WASD: de onde veio e por que começamos a usá-lo
Origem do WASD

Em várias ocasiões mencionamos que a combinação teclado/mouse oferece uma experiência superior na hora de jogar, mas essa ideia não surgiu do nada. Como muitas outras coisas no mundo dos videogames, a combinação passou por um longo processo evolutivo que começou com uma posição mais predominante do teclado e alcançou sua forma definitiva no «WASD+mouse». O último vídeo publicado por Nostalgia Nerd no YouTube nos leva a explorar as origens do WASD, e inclui alguns detalhes que honestamente não esperávamos ver...

Muitos títulos modernos incorporaram e melhoraram o suporte para gamepads, a tal ponto que os desenvolvedores diretamente recomendam seu uso em vez do teclado e do mouse. Alguns jogos se beneficiam muito dessa mudança (os chamados «Metroidvania» vêm à mente imediatamente), mas outros não fazem mais do que expor sua «essência de port» vinda dos consoles.

No entanto, quando falamos de FPS, o WASD é amo e senhor, acompanhado pelo controle do mouse com a mão direita. Obviamente, isso não se estende a todos os jogadores (pessoalmente, sou canhoto e prefiro o IJKL como substituto), mas a pergunta que nos reúne aqui hoje é «por quê». Nostalgia Nerd no YouTube nos convida a buscar a resposta, e começa com uma verdade quase esquecida no tempo: Antes usávamos as setas.

Por que os gamers mudaram para o WASD?

Assim é: tanto Wolfenstein 3D quanto Doom tinham suporte para mouse, mas a grande maioria dos usuários usava as setas. Na verdade, um dos primeiros exemplos de WASD+mouse (para não dizer «o» primeiro) nem pertence ao mundo dos PCs: o jogo Dark Castle, do Apple Mac, remonta ao ano de 1986, e o jogador devia usar WASD para deslocar o personagem, além de mover o mouse para modificar a posição de seu braço e arremessar projéteis.

WASD: de onde veio e por que começamos a usá-lo
Dark Castle, Macintosh, 1986. Seus gráficos e animações eram excelentes. O resto do jogo... nem tanto.

Outros sistemas como o ZX Spectrum ou o Commodore 64 popularizaram combinações alternativas (QAOP ou QWPL), mas o IBM PC e seus clones priorizaram as setas. Observando mais de perto o Wolfenstein 3D, podemos comprovar que seus comandos de fábrica concentram a ação sobre o setor direito do teclado, perto das setas. A razão era lógica: os equipamentos daquela época não vinham com mouse, e ainda era necessário carregar um driver que consumia memória convencional.

Doom herdou boa parte dessa visão; no entanto, o próprio John Romero confirmou que a forma ótima de jogar é somando o mouse, aproveitando o strafe no segundo botão.
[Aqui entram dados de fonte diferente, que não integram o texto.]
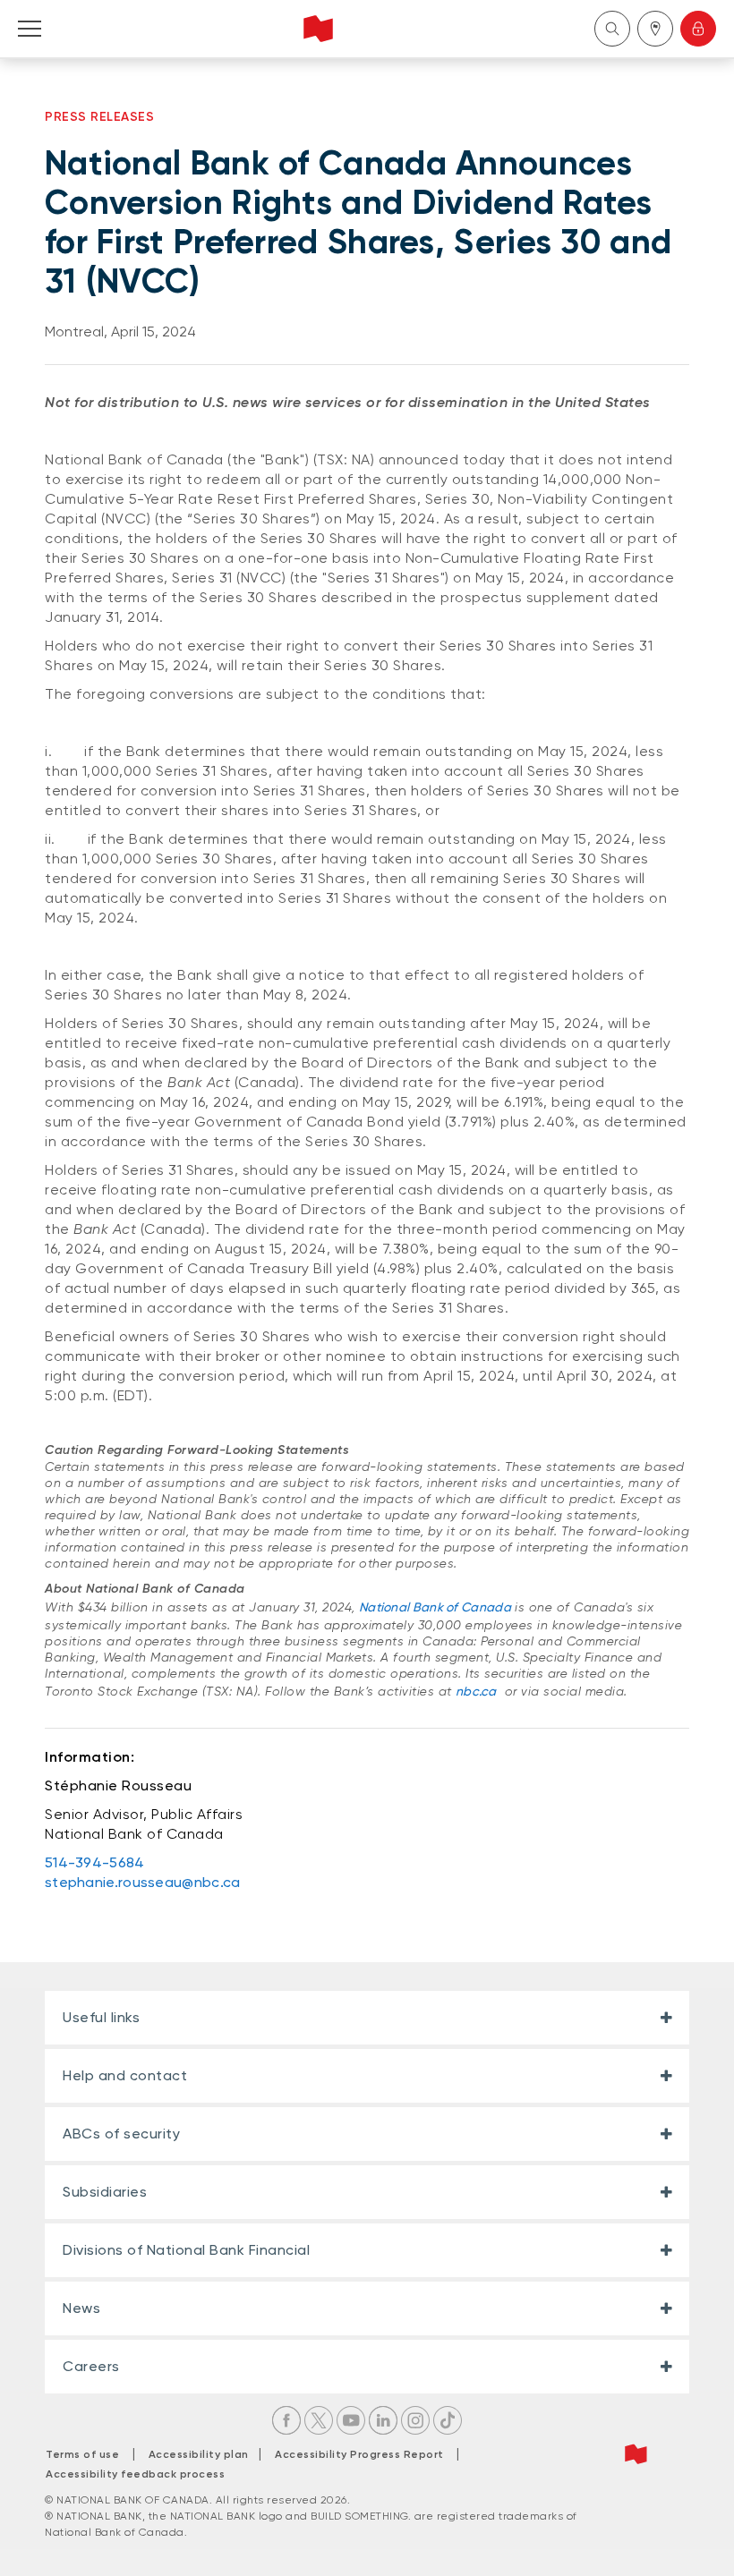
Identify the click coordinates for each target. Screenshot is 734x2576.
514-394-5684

WASD: de onde veio e por que começamos a usá-lo
Os bindings originais do Wolfenstein 3D. Alt e Ctrl funcionavam em ambos os extremos, mas o running era «Right Shift», junto às setas.

A verdadeira explosão do WASD chegou com o Quake, e a incorporação do suporte mouselook... algo que também se viu primeiro no Mac (Marathon, Bungie, 1994). O mouselook devia ser habilitado manualmente no Quake com o comando +MLOOK, mas uma atualização posterior o tornou padrão. A cena multiplayer em torno do Quake deu origem ao surgimento dos primeiros mestres... e ao primeiro gamer profissional: Dennis Fong, muito mais conhecido como «Thresh». Sim, o mesmo Thresh que ganhou a Ferrari 328 de John Carmack no torneio Red Annihilation de 1997.
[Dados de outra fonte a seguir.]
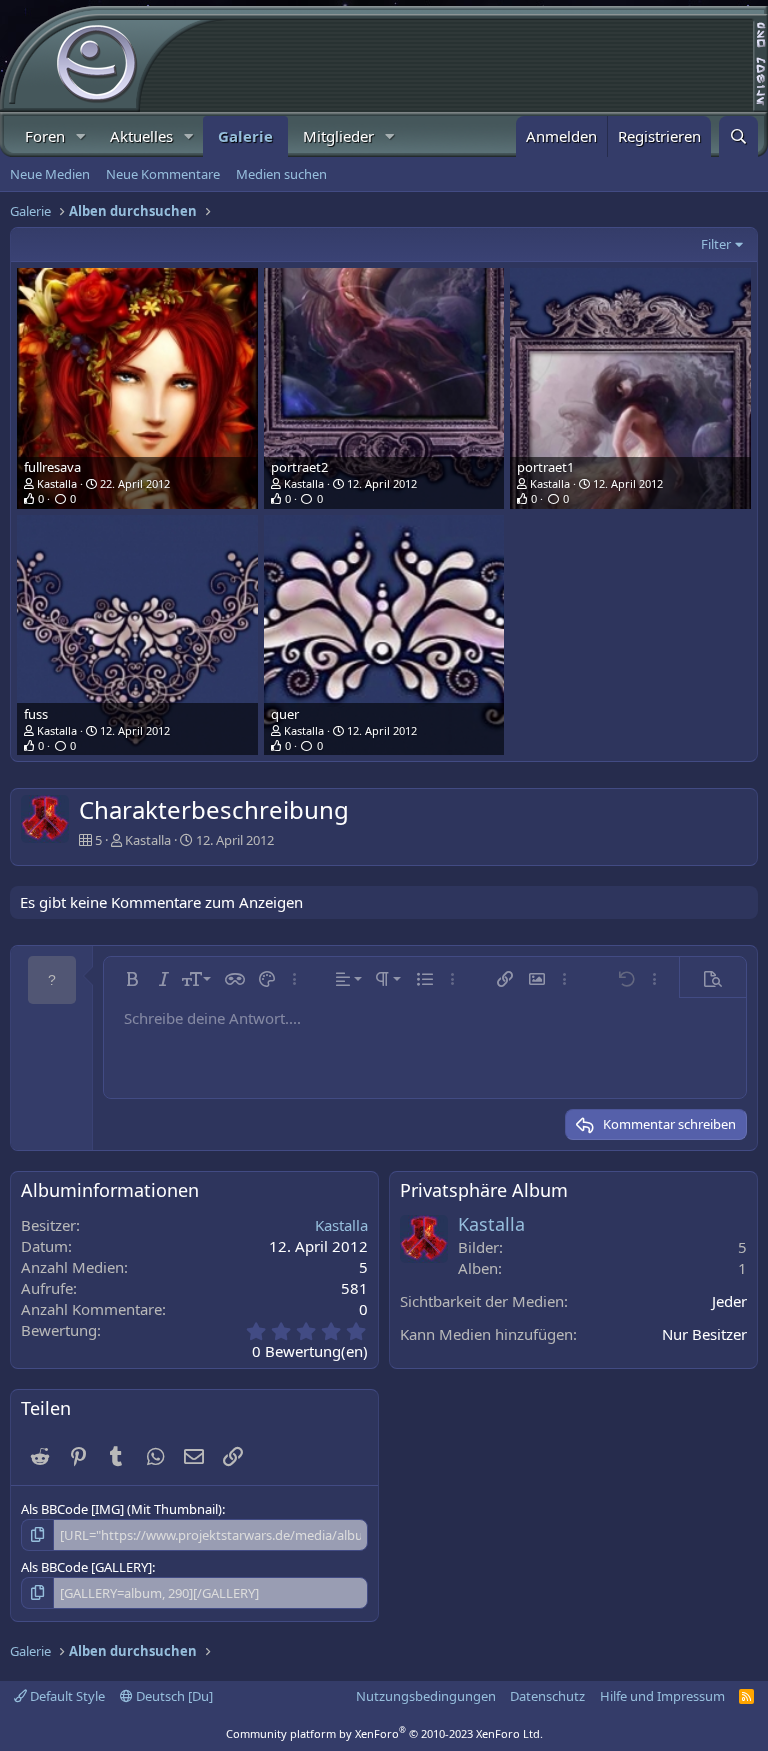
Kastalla (57, 483)
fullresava (52, 467)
O mundo gamer se desesperava para saber os segredos de Thresh, e o mais acessível de todos foi seu «redescobrimento» do WASD+mouse. Com essa combinação, o jogador podia trocar de armas mais rápido, chegar à barra de espaço com o polegar, e usar Shift ou Ctrl com o mindinho. O WASD se tornou tão popular que Quake 2 o incluiu como um preset (thresh.cfg), e a Valve o transformou em padrão para Half-Life. O resto é história.